I asked him today, after he slept, did he have a good sleep, dream nice dreams. Yes, he replies. He dreamt about Daddy.
I know how that is. I have those dreams too, I had one today as well. Dreams where Tony is not even there but here, alive in our present. Just today I argued with him, in my sleep, over months of unpaid child support, as if it were a divorce and not a death. (Was I thinking, as I drifted off, why didn’t he just leave, why couldn’t he just have walked away and not broken all our hearts like this….? He couldn’t, I know, didn’t want to walk away anymore than he really wanted to die.)
It’s all relative, is it not? Almost two years ago, on the eve of his sister’s birth, I remember telling my mother that I didn’t want to move my Chop out his bedroom, and to one down the hall.I didn’t want to disrupt him like that, when he loved his bedroom so much.
The irony. Not wanting to change my child’s room. And less than 18 months later his whole life was destroyed.
His life, as much as mine. He lost his friends, his playgroup, daycare and swimming lessons, all the security and stability and routine that had been so carefully built up for him over his three years.
That stings. Not nearly as much as knowing he lost his father, but it hurts.

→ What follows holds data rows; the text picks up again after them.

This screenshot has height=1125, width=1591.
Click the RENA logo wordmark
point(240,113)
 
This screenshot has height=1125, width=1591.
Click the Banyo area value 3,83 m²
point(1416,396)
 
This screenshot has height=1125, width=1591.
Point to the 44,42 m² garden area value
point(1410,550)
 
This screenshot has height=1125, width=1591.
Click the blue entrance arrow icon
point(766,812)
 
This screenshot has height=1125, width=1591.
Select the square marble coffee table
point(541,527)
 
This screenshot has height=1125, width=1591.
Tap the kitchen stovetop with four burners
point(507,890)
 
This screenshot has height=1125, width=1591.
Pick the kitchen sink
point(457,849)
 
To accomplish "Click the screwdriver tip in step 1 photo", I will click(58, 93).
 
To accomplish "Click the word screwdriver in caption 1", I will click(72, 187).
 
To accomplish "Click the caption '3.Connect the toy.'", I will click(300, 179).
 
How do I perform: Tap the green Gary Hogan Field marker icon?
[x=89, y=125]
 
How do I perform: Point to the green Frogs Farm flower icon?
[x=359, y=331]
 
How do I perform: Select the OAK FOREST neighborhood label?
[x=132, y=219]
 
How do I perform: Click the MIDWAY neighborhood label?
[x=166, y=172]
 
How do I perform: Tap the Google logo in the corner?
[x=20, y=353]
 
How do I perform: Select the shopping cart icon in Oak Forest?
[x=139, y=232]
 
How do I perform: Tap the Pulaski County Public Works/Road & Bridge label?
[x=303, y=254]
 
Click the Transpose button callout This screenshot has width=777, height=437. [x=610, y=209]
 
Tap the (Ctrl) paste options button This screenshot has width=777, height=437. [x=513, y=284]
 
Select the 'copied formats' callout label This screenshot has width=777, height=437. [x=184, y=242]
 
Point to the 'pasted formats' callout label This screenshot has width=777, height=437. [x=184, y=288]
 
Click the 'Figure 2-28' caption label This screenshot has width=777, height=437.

I built up such a strong, happy little world for my little boy.
When it was under my control, he was so secure… I wouldn’t have changed the tiniest aspect on his life, if I had any say in it.
If hearts can break in the afterlife…. I’m guessing this is breaking Tony’s heart too.
I stood in my sunny, small kitchen, after I woke from that dream today. My children are still sleeping.
And I sobbed.
Please, please, please come back. You were just here, I could smell you and see the ink etched into your skin, taste the salt of your shoulder under my lips….
Please, please… come back. Make it stop hurting.
Today is Father’s Day in Australia. I’m trying very hard to pretend it’s not happening.